Diabetes-exacerbated MIRI is evidenced as significant increases in post-ischemic infarction with reductions in phosphorylated (p)-AMPK and increases in CD36 and ferroptosis. Propofol moderately yet significantly attenuated all the abovementioned changes, while propofol plus SAA conferred superior protection against MIRI to that of propofol. , exposure of H9c2 cells under HG and PAL decreased cell viability and increased oxidative stress that was concomitant with increased levels of ferroptosis and a significant increase in CD36, while p-AMPK was significantly reduced. Co-administration of low concentrations of propofol and SAA at 12.5 μM in H9c2 cells significantly reduced oxidative stress, ferroptosis and CD36 expression, while increasing p-AMPK compared to the effects of propofol at 25 μM. Moreover, either CD36 overexpression or AMPK silence significantly exacerbated HR-induced cellular injuries and ferroptosis, and canceled propofol- and SAA-mediated protection.
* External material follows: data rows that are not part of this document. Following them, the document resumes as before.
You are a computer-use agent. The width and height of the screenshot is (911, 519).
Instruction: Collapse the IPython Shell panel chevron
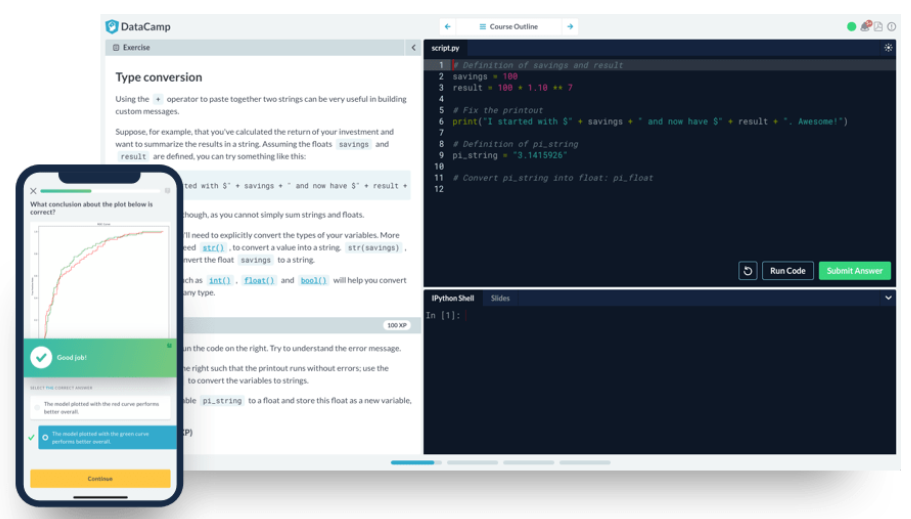(888, 298)
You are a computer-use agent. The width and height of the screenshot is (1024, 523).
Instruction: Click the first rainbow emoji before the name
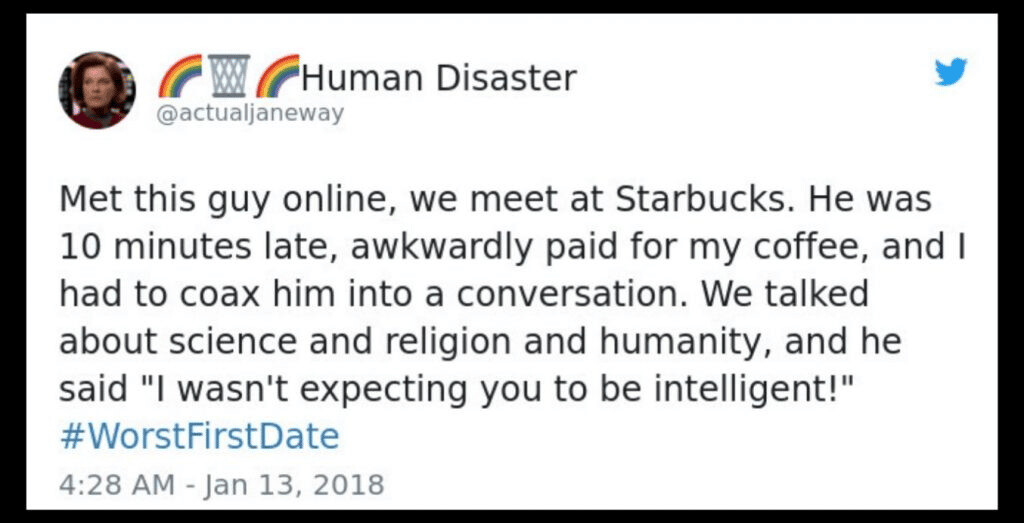click(180, 77)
Notably, p-AMPK expression was downregulated after CD36 overexpression, while AMPK knockdown did not affect CD36 expression.

CONCLUSIONS

Combinational usage of propofol and SAA confers superior cellular protective effects to the use of high-dose propofol alone, and it does so through inhibiting HR-induced CD36 overexpression to upregulate p-AMPK.

摘要

背景

预防糖尿病心脏的心肌缺血再灌注(IR)损伤(MIRI)具有挑战性。丙泊酚在高剂量时通过其清除活性氧的特性减轻MIRI,但高剂量使用会导致血流动力学不稳定。丹酚酸A(SAA)是一种有效的抗氧化剂,可对MIRI起到保护作用。丙泊酚和SAA均通过调节腺苷酸活化蛋白激酶(AMPK)来影响代谢谱。本研究旨在探讨低剂量丙泊酚联合SAA对糖尿病MIRI的保护作用及其潜在机制。

方法

通过高脂饮食联合链脲佐菌素注射诱导小鼠糖尿病,再通过冠状动脉闭塞和再灌注诱导MIRI。在缺血再灌注期间,小鼠接受46mg/kg/h的丙泊酚治疗,同时或不同时接受10mg/kg/h的SAA治疗。将心肌来源的H9c2细胞在存在或不存在分化簇36(CD36)过表达或AMPK基因敲低的情况下,暴露于高糖(HG)和棕榈酸(PAL)中24小时,随后进行6小时和12小时的缺氧/复氧(HR)。

结果

糖尿病加重的MIRI表现为缺血后梗死显著增加,磷酸化(p)-AMPK减少,CD36和铁死亡增加。丙泊酚适度但显著减轻了上述所有变化,而丙泊酚加SAA对MIRI的保护作用优于丙泊酚单独使用。在HG和PAL条件下,H9c2细胞的暴露降低了细胞活力并增加了氧化应激,同时伴随着铁死亡水平的增加和CD36的显著增加,而p-AMPK显著降低。与25μM丙泊酚的作用相比,在H9c2细胞中共同给予低浓度的丙泊酚(12.5μM)和SAA显著降低了氧化应激、铁死亡和CD36表达,同时增加了p-AMPK。此外,CD36过表达或AMPK沉默均显著加剧了HR诱导的细胞损伤和铁死亡,并消除了丙泊酚和SAA介导的保护作用。值得注意的是,CD36过表达后p-AMPK表达下调,而AMPK敲低不影响CD36表达。

结论

丙泊酚和SAA联合使用比单独使用高剂量丙泊酚具有更好的细胞保护作用,其作用机制是通过抑制HR诱导的CD36过表达来上调p-AMPK。